Islam secara khusus begitu memperhatikan keadilan. Para Nabi & Rasul diutus, kitab-kitab suci diturunkan, tidak lain ialah untuk menegakkan keadilan. Allah Ta’ala berfirman,
لَقَدْ أَرْسَلْنَا رُسُلَنَا بِالْبَيِّنَاتِ وَأَنْزَلْنَا مَعَهُمُ الْكِتَابَ وَالْمِيزَانَ لِيَقُومَ النَّاسُ بِالْقِسْطِ
“Sesungguhnya Kami telah mengutus rasul-rasul Kami dengan membawa bukti-bukti yang nyata dan telah Kami turunkan bersama mereka Al Kitab dan neraca (keadilan) supaya manusia dapat melaksanakan keadilan.” (QS. Al- Hadid: 25)

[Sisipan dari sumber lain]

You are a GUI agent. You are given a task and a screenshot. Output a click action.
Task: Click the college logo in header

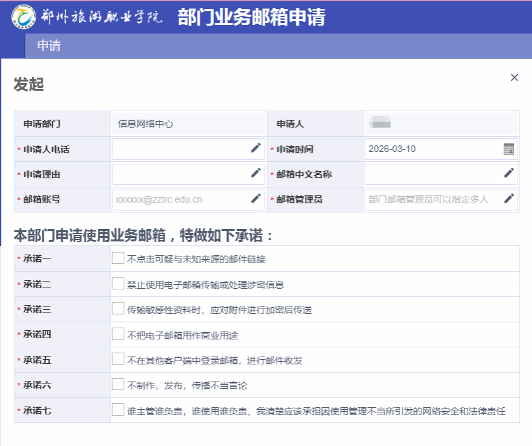click(24, 17)
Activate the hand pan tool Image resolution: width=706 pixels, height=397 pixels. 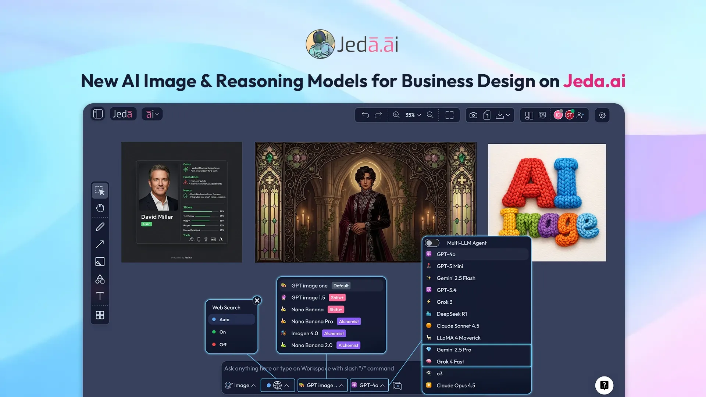[100, 208]
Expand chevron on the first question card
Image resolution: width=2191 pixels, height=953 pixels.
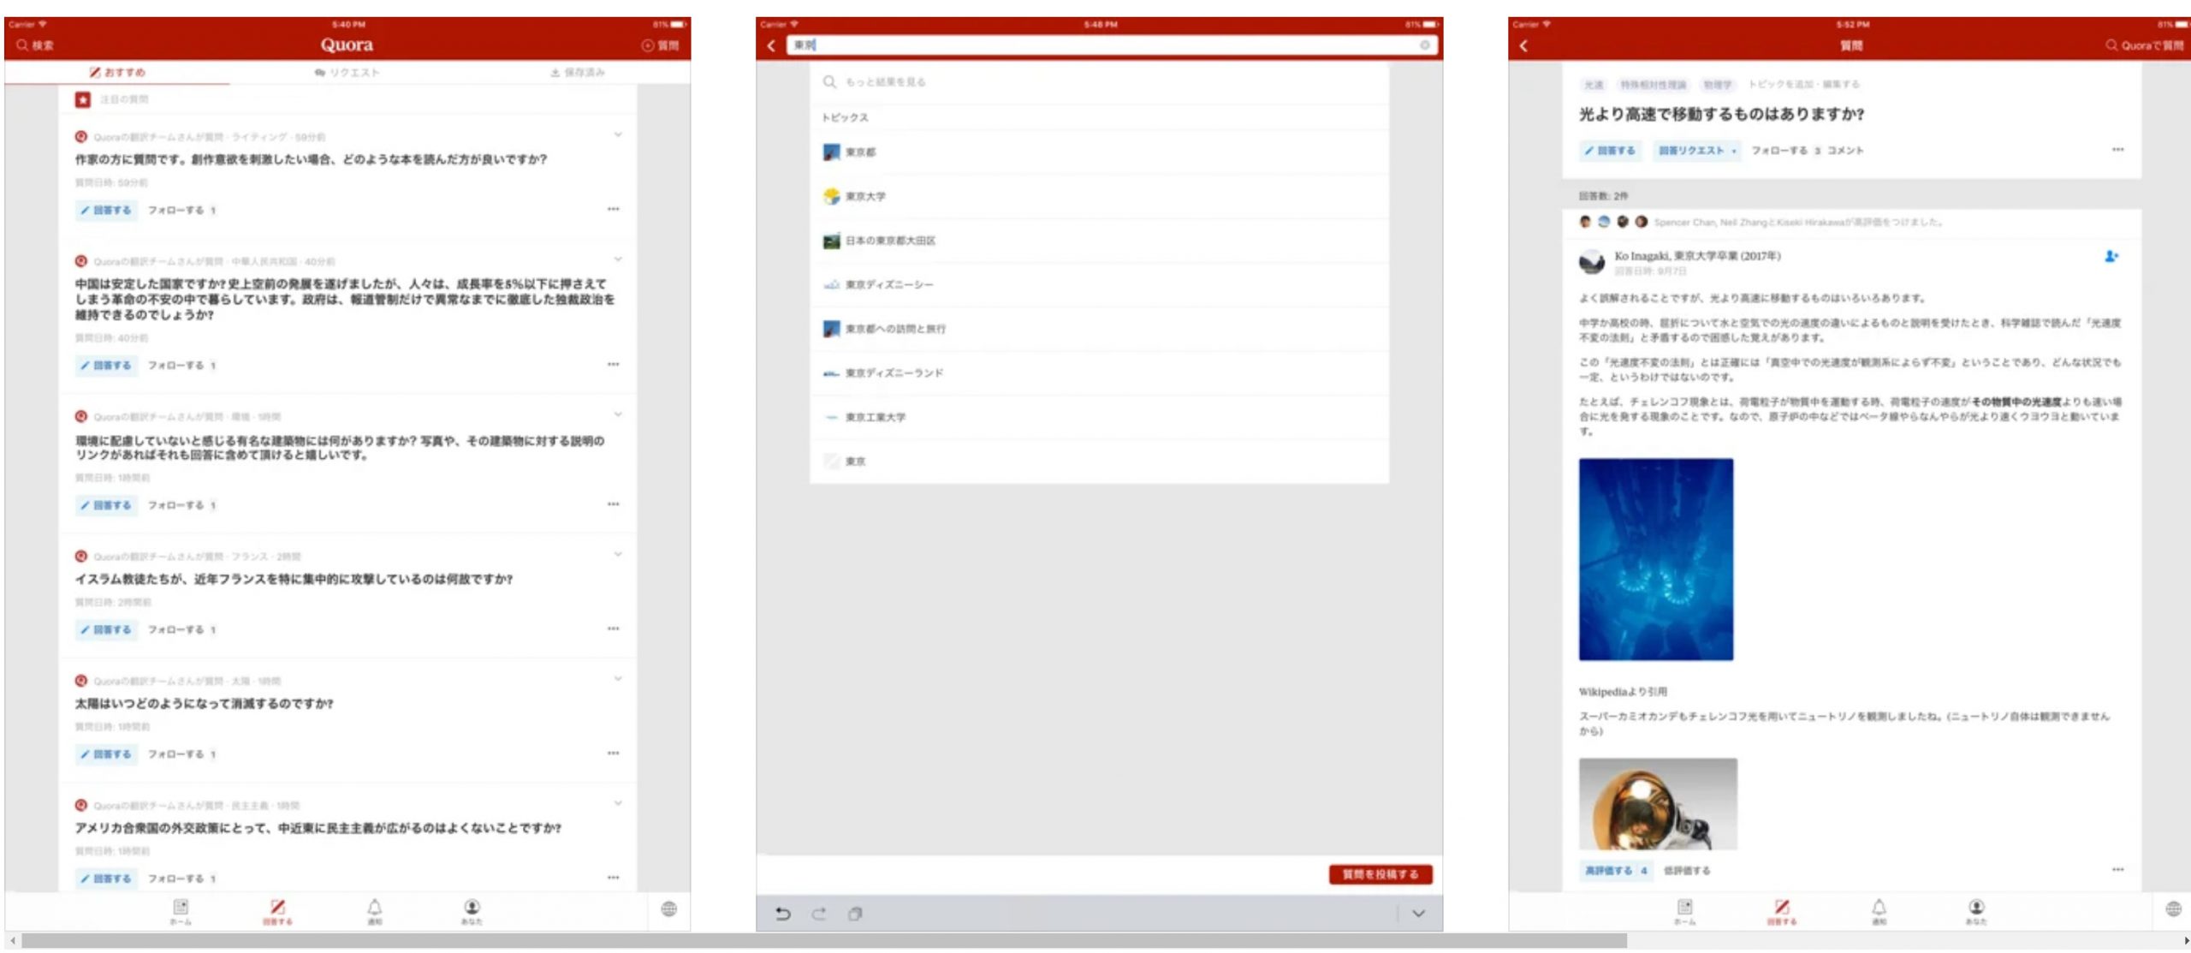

Juga tersebut dalam firman Allah Ta’ala,
إِنَّ اللَّهَ يَأْمُرُكُمْ أَنْ تُؤَدُّوا الْأَمَانَاتِ إِلَى أَهْلِهَا وَإِذَا حَكَمْتُمْ بَيْنَ النَّاسِ أَنْ تَحْكُمُوا بِالْعَدْلِ إِنَّ اللَّهَ نِعِمَّا يَعِظُكُمْ بِهِ إِنَّ اللَّهَ كَانَ سَمِيعًا بَصِيرًا
“Sesungguhnya Allah menyuruh kalian menyampaikan amanat kepada yang berhak menerimanya, dan (menyuruh kalian) apabila menetapkan hukum di antara manusia supaya kalian menetapkan dengan adil. Sesungguhnya Allah memberi pengajaran yang sebaik-baiknya kepada kalian. Sesungguhnya Allah adalah Maha Mendengar lagi Maha Melihat.” (QS. An-Nisa’: 58)
Allah Ta’ala memerintahkan seorang muslim supaya tetap berlaku adil meskipun kepada kaum, golongan, atau kelompok yang dibenci olehnya, tersebut dalam firman Allah,
يَاأَيُّهَا الَّذِينَ آمَنُوا كُونُوا قَوَّامِينَ لِلَّهِ شُهَدَاءَ بِالْقِسْطِ وَلَا يَجْرِمَنَّكُمْ شَنَآنُ قَوْمٍ عَلَى أَلَّا تَعْدِلُوا اعْدِلُوا هُوَ أَقْرَبُ لِلتَّقْوَى وَاتَّقُوا اللَّهَ إِنَّ اللَّهَ خَبِيرٌ بِمَا تَعْمَلُونَ
“Hai orang-orang yang beriman jadilah kalian orang-orang yang selalu menegakkan (kebenaran) karena Allah, menjadi saksi dengan adil. Dan janganlah sekali-kali kebencian kalian terhadap suatu kaum, mendorong kalian untuk berlaku tidak adil. Berlaku adillah, karena adil itu lebih dekat kepada taqwa. Dan bertakwalah kepada Allah, sesungguhnya Allah Maha Mengetahui apa yang kalian kerjakan.” (QS. Al-Maidah: 8)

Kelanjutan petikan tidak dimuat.